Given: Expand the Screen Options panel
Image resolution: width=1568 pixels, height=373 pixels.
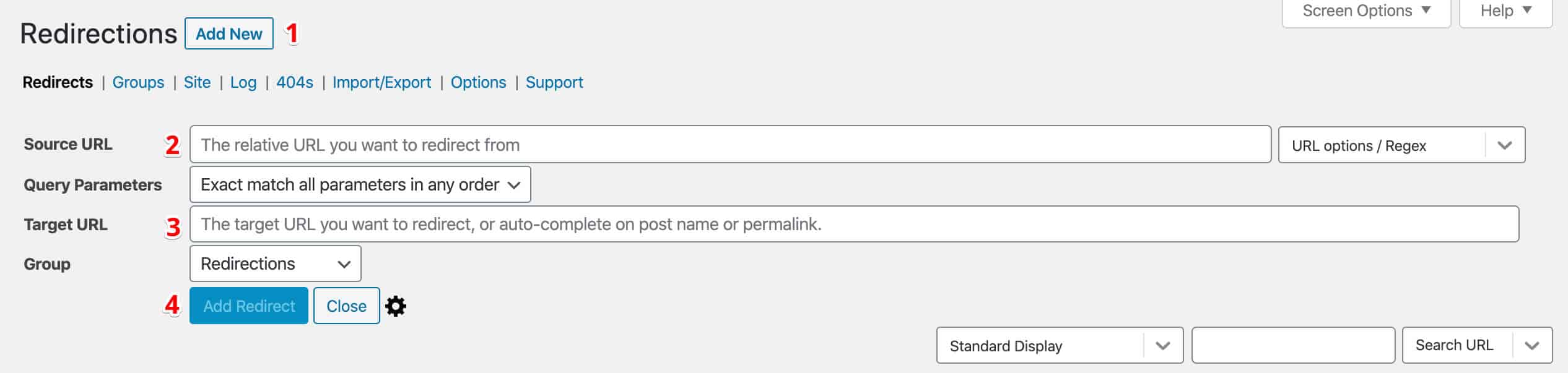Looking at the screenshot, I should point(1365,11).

+ + + +

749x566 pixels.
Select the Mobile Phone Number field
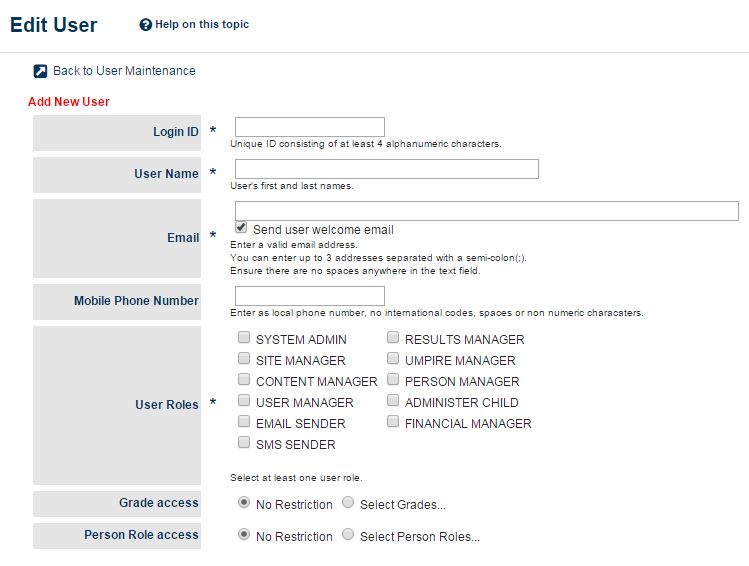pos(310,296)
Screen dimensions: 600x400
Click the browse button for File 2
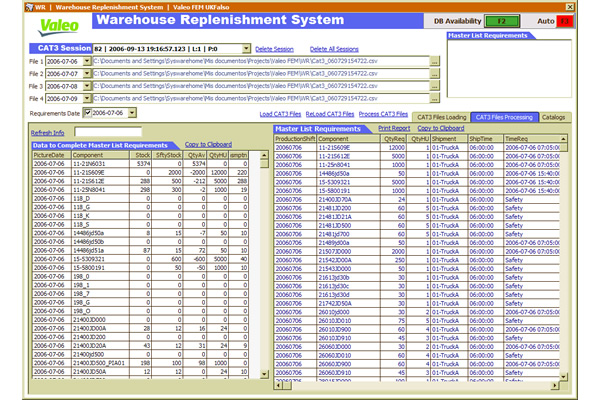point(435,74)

+ + + +

PROBLEM REQUIREMENTS:
Extract the items from the line with "749x566 pixels." up to and including the line with "point(435,74)", repeating each line unchanged but leaving the pictures out of your answer.

RESULT FOR THIS TASK:
749x566 pixels.
Select the Mobile Phone Number field
pos(310,296)
Screen dimensions: 600x400
Click the browse button for File 2
point(435,74)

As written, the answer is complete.